═══ DOCUMENT EXCERPT

There will also be an increase in domestic demand as Chinese households resume participation in various sectors, including tourism — which will benefit external markets as well. Gourinchas notes that some estimates suggest that every percentage point of higher growth in China equates to a spillover effect to the rest of the world that is about 0.3 percentage points, a “significant” figure.

He adds that India remains a “bright spot” in the global economy. “Together with China, [India] will account for half of global growth this year, versus just a tenth for the US and Euro area combined,” he says.

Meanwhile, the IMF says that emerging markets and developing economies have already bottomed out, with growth expected to rise modestly to 4% and 4.2% this year and next.

China reopening outweighed in Asean

However, for trade-dependent Asian economies, Gourinchas says slower global growth will trump China’s reopening, leading to a downward revision in economic activity.

The IMF’s 2023 forecast for Asean-5 — that comprises Singapore, Malaysia, Vietnam, Indonesia and the Philippines — was cut to 4.3% in its update from 4.5% in the October forecast. The Fund’s 2024 forecast was also cut by 0.2 percentage points to 4.7%.

For Singapore, the IMF reduced its GDP growth outlook for 2023 to 1.5% from the 2.3% forecast it issued last October. Gourinchas notes that the IMF is now projecting a growth of 3.7% for Singapore last year, a “sharp upward revision” compared to its October forecast of 3.0%.

“What is important for Singapore — and is also true for many other Asian economies — is openness to trade. This is an economy that’s going to be very influenced by what’s happening in terms of global activities,” he explains.

Although China’s reopening is a favourable factor that will spur global economic activity, the global context of a slowing economy will be what “dominates” for countries that are open to global trade, adds Gourinchas.

And while the IMF has emphasised that the global economy will indeed slow down this year, experts like Oxford Economics director of global macro research Ben May believe the IMF’s outlook could still be too rosy. He says the IMF’s upward revision is “nothing to get worked up about” and fits with the more positive narrative developing for the global economy.

According to May, the IMF’s upward revision to global growth in 2023 to slow only marginally from last year amounts to an assessment that the global economy will enjoy a soft landing. Although he says that tail risks have lessened recently, he believes the Fund’s latest forecasts are “too sanguine”.

“Not only does the IMF expect China’s GDP growth to exceed the widely touted 5% growth target for this year, its forecasts for both the US and eurozone are at the top end of consensus expectations,” he says. “Given data indicators point to a broad-based weakening around the turn of the year, we think our slightly below-consensus view is more defensible and that it’s far too soon to substantially upgrade our baseline economic forecasts for 2023, particularly as some of the 4Q2022 GDP data aren’t as strong as they might initially seem.”

On a purchasing power parity (PPP) weighted basis, May expects global GDP growth in 2023 to slow to 2.0% from 3.2% last year. “While we expect calendar-year growth to be markedly weaker than any year since the global financial crisis (2020 excluded), the IMF anticipates growth this year to be similar to 2019 — the worst year in the 2010s. The IMF baseline view is for a relatively soft landing for the global economy,” he says.

May adds that the IMF’s more upbeat global assessment reflects greater optimism about economic growth in both the advanced economies and emerging markets. For both groups, Oxford Economics’ GDP growth forecasts for 2023 are about 1 percentage point lower than the Fund’s.

The IMF’s latest outlook may be slightly more optimistic than some of its contemporaries’, but Gourinchas’ message is that the global economic outlook has merely “not worsened” — good news, but “not enough”. “The road back to a full recovery, with sustainable growth, stable prices, and progress for all, is only starting,” he says.

══════
═══ RECORDS PROVIDED

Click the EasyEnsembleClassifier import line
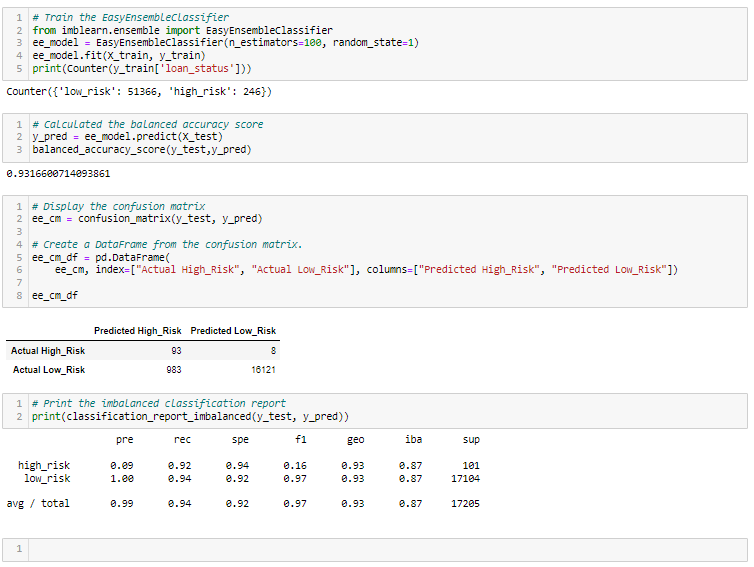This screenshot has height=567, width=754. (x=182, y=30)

══════
═══ RECORDS PROVIDED

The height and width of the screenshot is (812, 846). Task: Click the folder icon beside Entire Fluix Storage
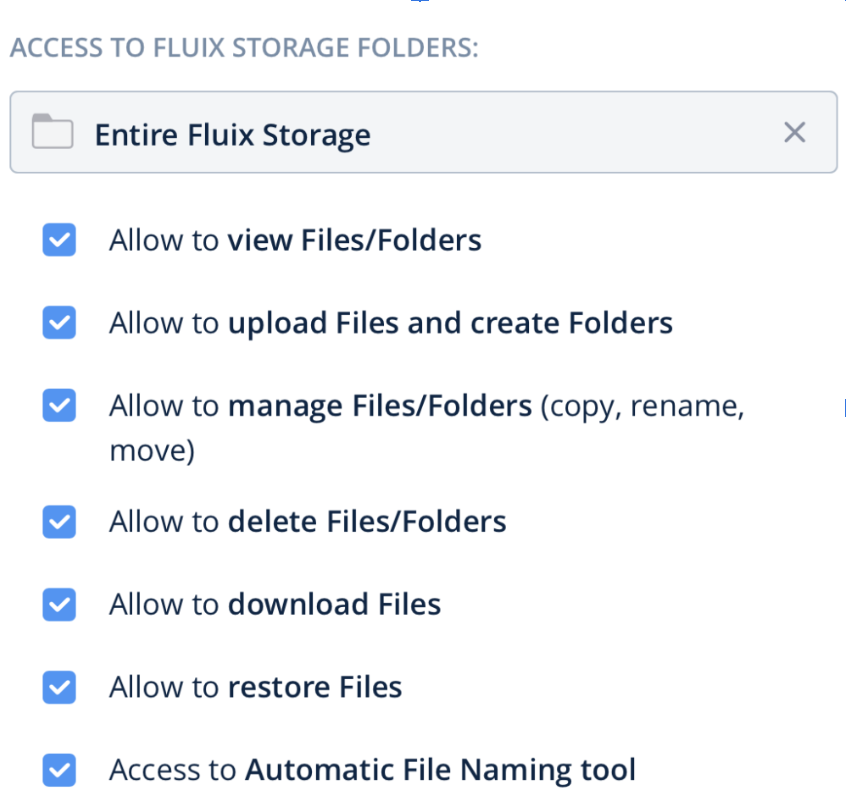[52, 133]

══════
═══ RECORDS PROVIDED

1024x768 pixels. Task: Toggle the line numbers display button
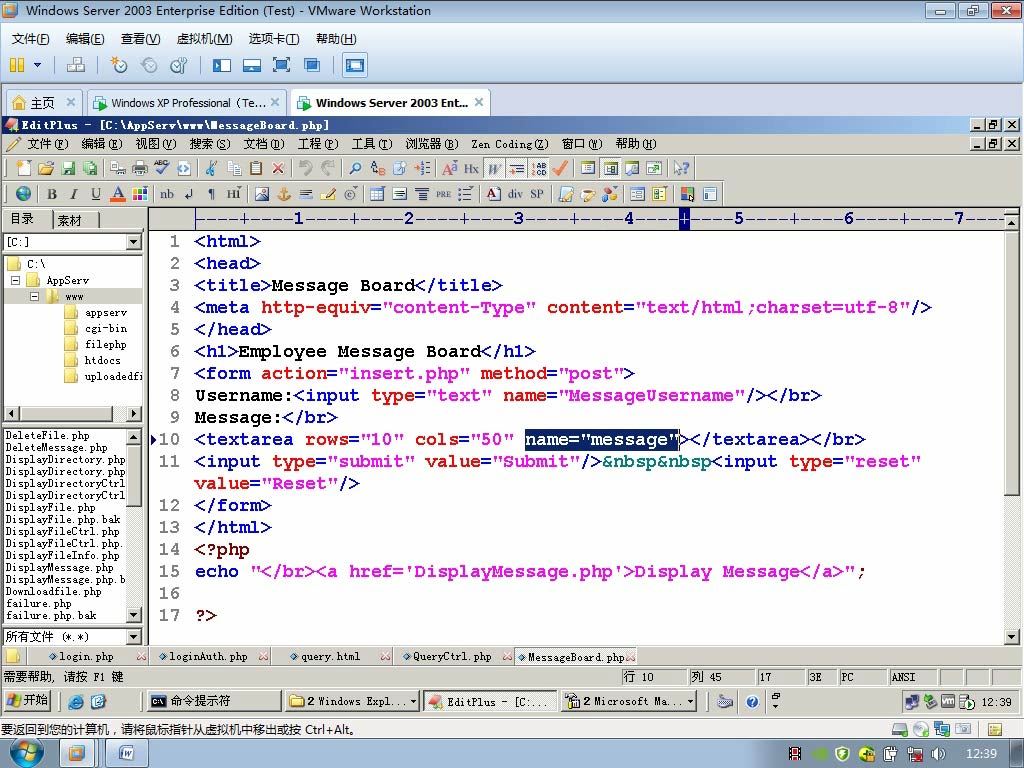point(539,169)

══════

● **EXERCISE INSTRUCTIONS**
In the excerpt on the IMF's growth forecasts, copy the passage from "Although China’s reopening" to "trade, adds Gourinchas." word for word.

● **WRITTEN SOLUTION**
Although China’s reopening is a favourable factor that will spur global economic activity, the global context of a slowing economy will be what “dominates” for countries that are open to global trade, adds Gourinchas.